## What this exercise asks
1: In the article on automating Nutch with bash scripts, what does the note say is used for indexing?
2: Pick up the article on automating Nutch with bash scripts right after its last line and continue it.

## Selected excerpt
::::::
Bash Scripts to automatize Nutch
Author : Jbuenol
From TechnologicalWiki
Contents |
[edit] Crawling data
This article is focused on create a script ( Linux shell ) to automatize the crawling process :
1.Create a folder named scripts ( for example ) in search folder :
<NUTCH_PATH>/search/scripts
2. Create a file named crawl.sh ( for example ) into the scripts folder :
<NUTCH_PATH>/search/scripts/crawl.sh
Note : "Indexing is done using Solr".
#!/bin/sh
#The basedir for nutch installation
NUTCH_HOME=.
#The basedir used in storing the crawl content
BASEDIR=$1
#Number of repetitions
LOOP=$2
#Number of documents to fetch per round
NUMDOCS=1000
if [ $# -eq 0 ]
then
echo Usage is \"crawl.sh basedir\"
exit
fi
checkStatus ()
{
if test "$?" != "0"; then
echo Command exited with abnormal status, bailing out.
::::::
## Item coordinate data
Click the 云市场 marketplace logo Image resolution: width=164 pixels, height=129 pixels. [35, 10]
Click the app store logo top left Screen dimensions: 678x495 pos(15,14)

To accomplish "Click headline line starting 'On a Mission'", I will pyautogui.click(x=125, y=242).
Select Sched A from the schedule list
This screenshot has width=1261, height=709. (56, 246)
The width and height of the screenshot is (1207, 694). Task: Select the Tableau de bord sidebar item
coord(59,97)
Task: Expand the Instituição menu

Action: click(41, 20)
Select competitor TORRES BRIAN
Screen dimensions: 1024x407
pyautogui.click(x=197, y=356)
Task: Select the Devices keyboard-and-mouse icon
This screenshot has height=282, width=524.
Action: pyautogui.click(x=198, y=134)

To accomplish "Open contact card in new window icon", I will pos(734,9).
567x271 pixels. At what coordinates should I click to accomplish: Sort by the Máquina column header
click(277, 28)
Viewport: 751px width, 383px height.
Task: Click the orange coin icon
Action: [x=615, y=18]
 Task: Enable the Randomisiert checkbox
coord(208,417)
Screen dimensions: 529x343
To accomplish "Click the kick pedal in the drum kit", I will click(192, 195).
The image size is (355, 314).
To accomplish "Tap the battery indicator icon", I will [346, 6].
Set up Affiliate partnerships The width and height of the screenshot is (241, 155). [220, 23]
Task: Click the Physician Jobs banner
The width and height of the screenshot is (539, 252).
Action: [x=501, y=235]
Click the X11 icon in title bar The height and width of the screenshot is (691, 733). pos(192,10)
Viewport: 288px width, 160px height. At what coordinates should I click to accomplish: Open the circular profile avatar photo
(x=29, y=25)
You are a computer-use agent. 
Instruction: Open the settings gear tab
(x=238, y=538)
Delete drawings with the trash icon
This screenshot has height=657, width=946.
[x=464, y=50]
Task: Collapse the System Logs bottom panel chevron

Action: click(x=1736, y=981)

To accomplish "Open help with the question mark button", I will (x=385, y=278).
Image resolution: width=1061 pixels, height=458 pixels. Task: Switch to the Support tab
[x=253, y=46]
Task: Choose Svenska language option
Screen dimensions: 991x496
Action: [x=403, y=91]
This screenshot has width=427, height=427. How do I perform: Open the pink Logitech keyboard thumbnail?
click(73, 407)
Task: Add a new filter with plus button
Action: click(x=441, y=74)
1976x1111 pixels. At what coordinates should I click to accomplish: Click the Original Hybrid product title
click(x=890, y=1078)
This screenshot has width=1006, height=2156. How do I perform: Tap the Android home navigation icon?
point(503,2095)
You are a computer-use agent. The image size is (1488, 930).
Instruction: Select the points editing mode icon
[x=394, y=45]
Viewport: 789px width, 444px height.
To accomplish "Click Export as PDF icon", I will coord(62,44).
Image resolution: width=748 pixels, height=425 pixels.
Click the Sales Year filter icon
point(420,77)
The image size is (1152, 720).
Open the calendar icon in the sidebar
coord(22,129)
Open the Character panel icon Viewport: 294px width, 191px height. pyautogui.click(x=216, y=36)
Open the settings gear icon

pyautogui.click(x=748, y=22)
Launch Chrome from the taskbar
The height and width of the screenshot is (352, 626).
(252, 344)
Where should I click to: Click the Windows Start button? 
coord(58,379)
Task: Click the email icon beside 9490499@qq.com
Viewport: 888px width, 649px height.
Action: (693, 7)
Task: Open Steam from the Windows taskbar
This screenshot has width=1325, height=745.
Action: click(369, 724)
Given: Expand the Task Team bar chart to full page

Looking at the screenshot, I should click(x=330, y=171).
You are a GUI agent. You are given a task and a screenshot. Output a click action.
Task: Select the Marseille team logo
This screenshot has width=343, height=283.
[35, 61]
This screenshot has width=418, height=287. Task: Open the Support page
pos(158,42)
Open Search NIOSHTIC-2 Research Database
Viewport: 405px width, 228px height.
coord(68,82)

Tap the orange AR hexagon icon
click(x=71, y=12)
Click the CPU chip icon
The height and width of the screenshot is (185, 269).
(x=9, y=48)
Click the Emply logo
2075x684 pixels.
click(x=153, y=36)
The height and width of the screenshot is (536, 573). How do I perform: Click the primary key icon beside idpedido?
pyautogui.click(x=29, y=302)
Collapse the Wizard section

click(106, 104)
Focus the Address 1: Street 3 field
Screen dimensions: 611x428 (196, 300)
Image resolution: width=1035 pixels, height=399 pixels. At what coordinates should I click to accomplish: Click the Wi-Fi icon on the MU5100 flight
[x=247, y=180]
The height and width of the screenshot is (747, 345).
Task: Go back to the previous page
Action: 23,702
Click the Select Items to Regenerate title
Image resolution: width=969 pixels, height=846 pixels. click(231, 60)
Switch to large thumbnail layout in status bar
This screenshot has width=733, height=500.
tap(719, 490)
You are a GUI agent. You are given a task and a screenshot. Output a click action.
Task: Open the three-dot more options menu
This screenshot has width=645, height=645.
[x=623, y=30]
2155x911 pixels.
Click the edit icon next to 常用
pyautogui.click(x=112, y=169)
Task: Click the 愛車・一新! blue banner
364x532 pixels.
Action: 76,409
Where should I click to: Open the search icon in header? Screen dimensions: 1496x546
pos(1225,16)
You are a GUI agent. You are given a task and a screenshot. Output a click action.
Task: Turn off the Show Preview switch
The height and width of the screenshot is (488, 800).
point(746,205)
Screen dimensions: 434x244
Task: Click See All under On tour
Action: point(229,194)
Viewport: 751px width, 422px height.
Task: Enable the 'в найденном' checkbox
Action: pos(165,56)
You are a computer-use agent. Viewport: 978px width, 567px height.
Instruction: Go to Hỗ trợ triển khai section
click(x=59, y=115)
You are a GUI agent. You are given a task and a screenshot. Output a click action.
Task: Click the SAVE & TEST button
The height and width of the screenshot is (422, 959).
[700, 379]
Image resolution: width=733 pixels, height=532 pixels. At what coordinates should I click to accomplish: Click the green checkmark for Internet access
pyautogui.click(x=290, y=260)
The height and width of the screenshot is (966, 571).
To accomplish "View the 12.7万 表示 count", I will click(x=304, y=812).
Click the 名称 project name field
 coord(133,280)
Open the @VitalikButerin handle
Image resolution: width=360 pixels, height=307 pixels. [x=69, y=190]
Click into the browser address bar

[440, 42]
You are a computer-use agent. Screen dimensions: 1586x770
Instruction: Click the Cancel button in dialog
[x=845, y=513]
::::::
## Outputs in order
1: Solr

2:
exit 1;
fi
}
cd $NUTCH_HOME
bin/nutch inject $BASEDIR/crawldb urls
checkStatus
for i in `seq 1 $LOOP`;
do
bin/nutch generate $BASEDIR/crawldb $BASEDIR/segments -topN $NUMDOCS
checkStatus
SEGMENT=`bin/hadoop dfs -ls $BASEDIR/segments/ | tail -1 | grep -o [a-zA-Z0-9/\-]* | tail -1 | grep -o [^/]* | tail -1`
echo processing segment $SEGMENT
bin/nutch fetch $BASEDIR/segments/$SEGMENT -threads 10
checkStatus
bin/nutch updatedb $BASEDIR/crawldb $BASEDIR/segments/$SEGMENT -filter
checkStatus
done
bin/nutch invertlinks $BASEDIR/linkdb $BASEDIR/segments/*
checkStatus
echo indexing into Solr
bin/nutch solrindex http://127.0.0.1:8983/solr/ $BASEDIR/crawldb $BASEDIR/linkdb $BASEDIR/segments/*
checkStatus
echo deleting duplicates from Solr
bin/nutch solrdedup http://127.0.0.1:8983/solr/
checkStatus
echo copying to searcher
bin/hadoop dfs -copyToLocal $BASEDIR /nutchsearch/local/
checkStatus
echo SUCCESS !!!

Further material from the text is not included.